Excerpted records:
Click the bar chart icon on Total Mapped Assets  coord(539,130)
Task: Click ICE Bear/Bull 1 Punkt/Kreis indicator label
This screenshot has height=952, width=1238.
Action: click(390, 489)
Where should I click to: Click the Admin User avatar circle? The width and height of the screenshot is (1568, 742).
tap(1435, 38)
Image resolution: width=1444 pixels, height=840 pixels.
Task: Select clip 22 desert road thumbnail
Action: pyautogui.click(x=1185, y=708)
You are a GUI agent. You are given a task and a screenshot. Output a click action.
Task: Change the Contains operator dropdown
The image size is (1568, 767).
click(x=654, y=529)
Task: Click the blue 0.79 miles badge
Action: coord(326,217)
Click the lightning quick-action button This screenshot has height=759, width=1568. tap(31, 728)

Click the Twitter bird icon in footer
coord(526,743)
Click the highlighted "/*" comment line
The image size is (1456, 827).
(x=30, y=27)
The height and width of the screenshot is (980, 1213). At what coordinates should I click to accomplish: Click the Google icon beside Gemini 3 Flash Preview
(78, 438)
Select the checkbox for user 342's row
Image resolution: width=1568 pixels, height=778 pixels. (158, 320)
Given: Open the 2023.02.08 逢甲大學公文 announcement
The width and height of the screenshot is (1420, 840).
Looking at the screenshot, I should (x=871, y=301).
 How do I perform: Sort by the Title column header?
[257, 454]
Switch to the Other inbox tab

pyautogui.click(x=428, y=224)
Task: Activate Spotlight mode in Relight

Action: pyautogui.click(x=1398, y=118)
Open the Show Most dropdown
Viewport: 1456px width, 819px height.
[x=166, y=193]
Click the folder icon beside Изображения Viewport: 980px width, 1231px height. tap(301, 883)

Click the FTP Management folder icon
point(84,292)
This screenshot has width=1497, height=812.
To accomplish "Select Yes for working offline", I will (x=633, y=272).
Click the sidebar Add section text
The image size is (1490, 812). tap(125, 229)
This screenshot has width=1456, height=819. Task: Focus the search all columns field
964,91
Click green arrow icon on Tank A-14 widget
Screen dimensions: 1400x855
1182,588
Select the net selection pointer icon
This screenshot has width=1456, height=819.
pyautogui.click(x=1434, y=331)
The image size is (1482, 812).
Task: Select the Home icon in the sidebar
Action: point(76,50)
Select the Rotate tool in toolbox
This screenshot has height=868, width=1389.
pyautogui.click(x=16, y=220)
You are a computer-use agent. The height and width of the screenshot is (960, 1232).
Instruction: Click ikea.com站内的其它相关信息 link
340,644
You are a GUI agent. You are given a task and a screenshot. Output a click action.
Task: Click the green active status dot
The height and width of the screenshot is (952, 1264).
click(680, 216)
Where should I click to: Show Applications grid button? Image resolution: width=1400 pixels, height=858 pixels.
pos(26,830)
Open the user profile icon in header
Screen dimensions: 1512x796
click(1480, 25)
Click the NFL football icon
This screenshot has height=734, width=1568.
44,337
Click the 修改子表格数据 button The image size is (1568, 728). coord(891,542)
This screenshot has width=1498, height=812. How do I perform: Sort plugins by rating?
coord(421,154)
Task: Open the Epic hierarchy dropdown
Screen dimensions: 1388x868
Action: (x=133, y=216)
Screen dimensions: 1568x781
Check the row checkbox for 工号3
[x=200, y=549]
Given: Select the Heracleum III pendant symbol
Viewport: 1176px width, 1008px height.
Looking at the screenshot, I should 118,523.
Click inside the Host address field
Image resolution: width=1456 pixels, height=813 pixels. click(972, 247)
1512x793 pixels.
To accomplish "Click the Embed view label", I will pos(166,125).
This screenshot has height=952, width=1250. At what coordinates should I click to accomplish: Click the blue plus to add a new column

What to produce: Exactly the lines from the one containing "Instruction: Click ikea.com站内的其它相关信息 link" through the end of the listing above, inclusive, are to be written out, and no others.

Exercise response:
Instruction: Click ikea.com站内的其它相关信息 link
340,644
You are a GUI agent. You are given a task and a screenshot. Output a click action.
Task: Click the green active status dot
The height and width of the screenshot is (952, 1264).
click(680, 216)
Where should I click to: Show Applications grid button? Image resolution: width=1400 pixels, height=858 pixels.
pos(26,830)
Open the user profile icon in header
Screen dimensions: 1512x796
click(1480, 25)
Click the NFL football icon
This screenshot has height=734, width=1568.
44,337
Click the 修改子表格数据 button The image size is (1568, 728). coord(891,542)
This screenshot has width=1498, height=812. How do I perform: Sort plugins by rating?
coord(421,154)
Task: Open the Epic hierarchy dropdown
Screen dimensions: 1388x868
Action: (x=133, y=216)
Screen dimensions: 1568x781
Check the row checkbox for 工号3
[x=200, y=549]
Given: Select the Heracleum III pendant symbol
Viewport: 1176px width, 1008px height.
Looking at the screenshot, I should 118,523.
Click inside the Host address field
Image resolution: width=1456 pixels, height=813 pixels. click(972, 247)
1512x793 pixels.
To accomplish "Click the Embed view label", I will pos(166,125).
This screenshot has height=952, width=1250. At what coordinates should I click to accomplish: Click the blue plus to add a new column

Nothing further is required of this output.